> Aim of the exercise
Only the lines from the top of the data through the line with "Plataforma Educamos (343, 20)" should be repeated, each exactly as written.

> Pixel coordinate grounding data

□ □ □ □ □ □ □

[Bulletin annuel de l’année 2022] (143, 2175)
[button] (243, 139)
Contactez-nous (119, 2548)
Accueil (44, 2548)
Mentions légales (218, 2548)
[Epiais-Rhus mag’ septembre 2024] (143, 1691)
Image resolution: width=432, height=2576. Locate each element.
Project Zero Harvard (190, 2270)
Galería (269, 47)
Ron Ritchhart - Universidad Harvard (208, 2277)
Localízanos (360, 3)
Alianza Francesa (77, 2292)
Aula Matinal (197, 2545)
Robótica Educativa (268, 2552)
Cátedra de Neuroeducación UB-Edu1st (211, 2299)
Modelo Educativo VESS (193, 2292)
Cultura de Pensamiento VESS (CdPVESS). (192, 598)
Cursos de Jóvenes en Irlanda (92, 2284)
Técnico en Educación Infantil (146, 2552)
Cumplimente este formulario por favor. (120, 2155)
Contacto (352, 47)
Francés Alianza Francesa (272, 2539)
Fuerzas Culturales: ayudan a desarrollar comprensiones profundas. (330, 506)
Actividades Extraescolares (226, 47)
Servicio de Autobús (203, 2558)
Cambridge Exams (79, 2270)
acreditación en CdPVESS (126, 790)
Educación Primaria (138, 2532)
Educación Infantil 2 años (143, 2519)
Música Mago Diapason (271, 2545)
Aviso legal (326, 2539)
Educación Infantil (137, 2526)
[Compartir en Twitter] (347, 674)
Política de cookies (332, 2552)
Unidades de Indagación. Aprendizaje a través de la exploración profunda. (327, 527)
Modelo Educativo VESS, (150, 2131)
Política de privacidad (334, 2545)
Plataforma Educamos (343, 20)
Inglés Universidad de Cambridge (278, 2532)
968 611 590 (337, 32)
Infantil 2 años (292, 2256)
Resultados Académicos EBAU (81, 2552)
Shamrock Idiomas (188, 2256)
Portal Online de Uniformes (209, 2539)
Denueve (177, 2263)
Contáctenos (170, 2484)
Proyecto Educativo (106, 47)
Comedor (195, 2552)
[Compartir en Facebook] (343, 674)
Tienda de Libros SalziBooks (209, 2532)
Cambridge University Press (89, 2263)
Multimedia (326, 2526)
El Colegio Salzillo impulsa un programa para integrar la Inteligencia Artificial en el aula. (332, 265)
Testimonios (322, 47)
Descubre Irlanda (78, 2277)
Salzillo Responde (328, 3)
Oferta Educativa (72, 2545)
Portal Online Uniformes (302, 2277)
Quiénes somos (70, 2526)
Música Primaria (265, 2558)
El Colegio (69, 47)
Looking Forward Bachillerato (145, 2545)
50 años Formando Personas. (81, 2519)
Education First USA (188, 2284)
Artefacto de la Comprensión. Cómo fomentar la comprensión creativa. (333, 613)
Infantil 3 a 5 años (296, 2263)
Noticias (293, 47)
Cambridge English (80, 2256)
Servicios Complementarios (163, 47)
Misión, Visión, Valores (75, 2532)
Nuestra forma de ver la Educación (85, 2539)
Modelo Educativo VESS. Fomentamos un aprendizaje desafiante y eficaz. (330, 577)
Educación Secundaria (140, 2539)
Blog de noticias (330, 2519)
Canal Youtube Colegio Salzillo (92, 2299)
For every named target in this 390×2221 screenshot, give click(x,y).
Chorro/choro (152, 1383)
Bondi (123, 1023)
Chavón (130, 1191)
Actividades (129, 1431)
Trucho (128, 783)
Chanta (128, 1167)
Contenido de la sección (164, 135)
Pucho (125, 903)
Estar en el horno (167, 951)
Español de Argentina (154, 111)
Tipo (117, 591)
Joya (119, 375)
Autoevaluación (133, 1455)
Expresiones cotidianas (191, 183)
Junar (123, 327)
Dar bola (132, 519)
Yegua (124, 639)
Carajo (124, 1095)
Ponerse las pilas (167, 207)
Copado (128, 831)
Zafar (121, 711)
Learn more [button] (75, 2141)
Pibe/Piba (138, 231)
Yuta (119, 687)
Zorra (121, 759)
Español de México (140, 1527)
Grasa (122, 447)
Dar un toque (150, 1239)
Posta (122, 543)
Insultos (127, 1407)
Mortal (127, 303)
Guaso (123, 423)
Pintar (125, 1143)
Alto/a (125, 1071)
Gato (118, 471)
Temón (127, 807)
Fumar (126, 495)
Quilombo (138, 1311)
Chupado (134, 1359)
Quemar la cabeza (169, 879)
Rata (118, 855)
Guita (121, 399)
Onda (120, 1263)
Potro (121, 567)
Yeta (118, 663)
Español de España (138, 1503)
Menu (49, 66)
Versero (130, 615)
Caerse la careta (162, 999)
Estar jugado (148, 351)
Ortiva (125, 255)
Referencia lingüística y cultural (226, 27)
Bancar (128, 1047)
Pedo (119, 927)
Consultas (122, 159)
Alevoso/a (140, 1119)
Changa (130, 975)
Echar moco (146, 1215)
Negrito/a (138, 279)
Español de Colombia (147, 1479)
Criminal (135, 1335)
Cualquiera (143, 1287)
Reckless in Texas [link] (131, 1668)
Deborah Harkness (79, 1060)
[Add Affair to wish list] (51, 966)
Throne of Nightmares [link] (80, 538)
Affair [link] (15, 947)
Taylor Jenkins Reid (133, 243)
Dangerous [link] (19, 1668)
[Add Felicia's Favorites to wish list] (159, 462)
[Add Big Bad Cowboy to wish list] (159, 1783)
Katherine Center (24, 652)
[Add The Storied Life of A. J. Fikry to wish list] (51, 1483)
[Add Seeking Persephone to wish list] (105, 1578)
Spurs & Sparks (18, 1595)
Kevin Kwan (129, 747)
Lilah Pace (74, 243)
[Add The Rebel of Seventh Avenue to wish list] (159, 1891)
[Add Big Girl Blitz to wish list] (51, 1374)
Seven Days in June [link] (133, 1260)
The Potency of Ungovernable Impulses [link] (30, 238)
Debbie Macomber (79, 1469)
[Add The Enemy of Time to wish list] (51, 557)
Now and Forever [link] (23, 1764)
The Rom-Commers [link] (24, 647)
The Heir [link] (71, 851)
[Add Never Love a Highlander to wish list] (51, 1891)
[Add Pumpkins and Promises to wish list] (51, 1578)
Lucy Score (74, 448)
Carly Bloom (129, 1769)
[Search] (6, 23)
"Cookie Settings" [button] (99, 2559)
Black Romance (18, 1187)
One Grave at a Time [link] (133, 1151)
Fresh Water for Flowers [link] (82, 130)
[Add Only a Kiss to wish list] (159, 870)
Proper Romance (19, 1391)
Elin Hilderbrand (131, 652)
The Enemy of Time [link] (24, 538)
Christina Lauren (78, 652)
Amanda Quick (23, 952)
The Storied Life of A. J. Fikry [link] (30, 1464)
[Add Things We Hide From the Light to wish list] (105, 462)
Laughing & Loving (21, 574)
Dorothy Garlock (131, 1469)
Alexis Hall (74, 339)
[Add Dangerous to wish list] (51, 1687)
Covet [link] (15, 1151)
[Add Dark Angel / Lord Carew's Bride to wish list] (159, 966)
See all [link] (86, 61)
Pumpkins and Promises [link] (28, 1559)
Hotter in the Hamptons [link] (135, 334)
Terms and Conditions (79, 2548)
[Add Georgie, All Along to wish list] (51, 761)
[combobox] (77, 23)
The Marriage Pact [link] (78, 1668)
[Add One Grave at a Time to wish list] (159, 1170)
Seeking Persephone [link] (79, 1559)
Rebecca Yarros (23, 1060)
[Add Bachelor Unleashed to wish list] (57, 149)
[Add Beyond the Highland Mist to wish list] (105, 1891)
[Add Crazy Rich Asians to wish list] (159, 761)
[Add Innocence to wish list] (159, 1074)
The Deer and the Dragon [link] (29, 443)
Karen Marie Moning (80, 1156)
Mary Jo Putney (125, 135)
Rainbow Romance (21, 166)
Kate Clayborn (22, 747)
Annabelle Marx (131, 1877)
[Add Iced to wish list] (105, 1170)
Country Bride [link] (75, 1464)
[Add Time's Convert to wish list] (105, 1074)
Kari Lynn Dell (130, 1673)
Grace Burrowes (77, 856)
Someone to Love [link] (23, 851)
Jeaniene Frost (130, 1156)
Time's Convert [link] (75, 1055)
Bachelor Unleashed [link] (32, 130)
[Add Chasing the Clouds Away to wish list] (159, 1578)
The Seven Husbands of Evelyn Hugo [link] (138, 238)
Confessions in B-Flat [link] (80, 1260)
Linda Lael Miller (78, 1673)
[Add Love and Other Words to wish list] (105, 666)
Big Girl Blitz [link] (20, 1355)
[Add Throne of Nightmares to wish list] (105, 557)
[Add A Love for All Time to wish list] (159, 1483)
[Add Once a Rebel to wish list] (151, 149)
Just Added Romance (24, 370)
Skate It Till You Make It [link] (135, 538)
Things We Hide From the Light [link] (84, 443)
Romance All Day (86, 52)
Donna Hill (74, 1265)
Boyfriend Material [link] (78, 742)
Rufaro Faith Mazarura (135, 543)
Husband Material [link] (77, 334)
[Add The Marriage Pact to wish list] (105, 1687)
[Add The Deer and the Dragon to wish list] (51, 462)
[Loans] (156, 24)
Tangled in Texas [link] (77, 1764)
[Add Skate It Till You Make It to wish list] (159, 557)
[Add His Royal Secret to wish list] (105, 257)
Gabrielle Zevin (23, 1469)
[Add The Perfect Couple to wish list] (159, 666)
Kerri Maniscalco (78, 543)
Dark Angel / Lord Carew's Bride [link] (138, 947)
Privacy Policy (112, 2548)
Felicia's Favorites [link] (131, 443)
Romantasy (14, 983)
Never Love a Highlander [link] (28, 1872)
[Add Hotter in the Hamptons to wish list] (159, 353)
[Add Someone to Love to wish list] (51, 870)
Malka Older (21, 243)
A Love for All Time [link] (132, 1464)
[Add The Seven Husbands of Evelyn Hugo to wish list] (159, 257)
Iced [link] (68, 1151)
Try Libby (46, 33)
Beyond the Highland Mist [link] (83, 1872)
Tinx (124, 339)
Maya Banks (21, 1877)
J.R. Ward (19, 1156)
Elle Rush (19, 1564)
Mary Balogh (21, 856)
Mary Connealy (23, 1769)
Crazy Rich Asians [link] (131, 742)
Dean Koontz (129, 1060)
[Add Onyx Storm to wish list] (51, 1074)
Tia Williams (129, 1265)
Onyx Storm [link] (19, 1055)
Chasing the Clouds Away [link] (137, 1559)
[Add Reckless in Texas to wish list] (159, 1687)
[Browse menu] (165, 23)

□ □ □ □ □ □ □

> Exercise solution
[Bulletin annuel de l’année 2022] (143, 2175)
[button] (243, 139)
Contactez-nous (119, 2548)
Accueil (44, 2548)
Mentions légales (218, 2548)
[Epiais-Rhus mag’ septembre 2024] (143, 1691)
Image resolution: width=432, height=2576. Locate each element.
Project Zero Harvard (190, 2270)
Galería (269, 47)
Ron Ritchhart - Universidad Harvard (208, 2277)
Localízanos (360, 3)
Alianza Francesa (77, 2292)
Aula Matinal (197, 2545)
Robótica Educativa (268, 2552)
Cátedra de Neuroeducación UB-Edu1st (211, 2299)
Modelo Educativo VESS (193, 2292)
Cultura de Pensamiento VESS (CdPVESS). (192, 598)
Cursos de Jóvenes en Irlanda (92, 2284)
Técnico en Educación Infantil (146, 2552)
Cumplimente este formulario por favor. (120, 2155)
Contacto (352, 47)
Francés Alianza Francesa (272, 2539)
Fuerzas Culturales: ayudan a desarrollar comprensiones profundas. (330, 506)
Actividades Extraescolares (226, 47)
Servicio de Autobús (203, 2558)
Cambridge Exams (79, 2270)
acreditación en CdPVESS (126, 790)
Educación Primaria (138, 2532)
Educación Infantil 2 años (143, 2519)
Música Mago Diapason (271, 2545)
Aviso legal (326, 2539)
Educación Infantil (137, 2526)
[Compartir en Twitter] (347, 674)
Política de cookies (332, 2552)
Unidades de Indagación. Aprendizaje a través de la exploración profunda. (327, 527)
Modelo Educativo VESS, (150, 2131)
Política de privacidad (334, 2545)
Plataforma Educamos (343, 20)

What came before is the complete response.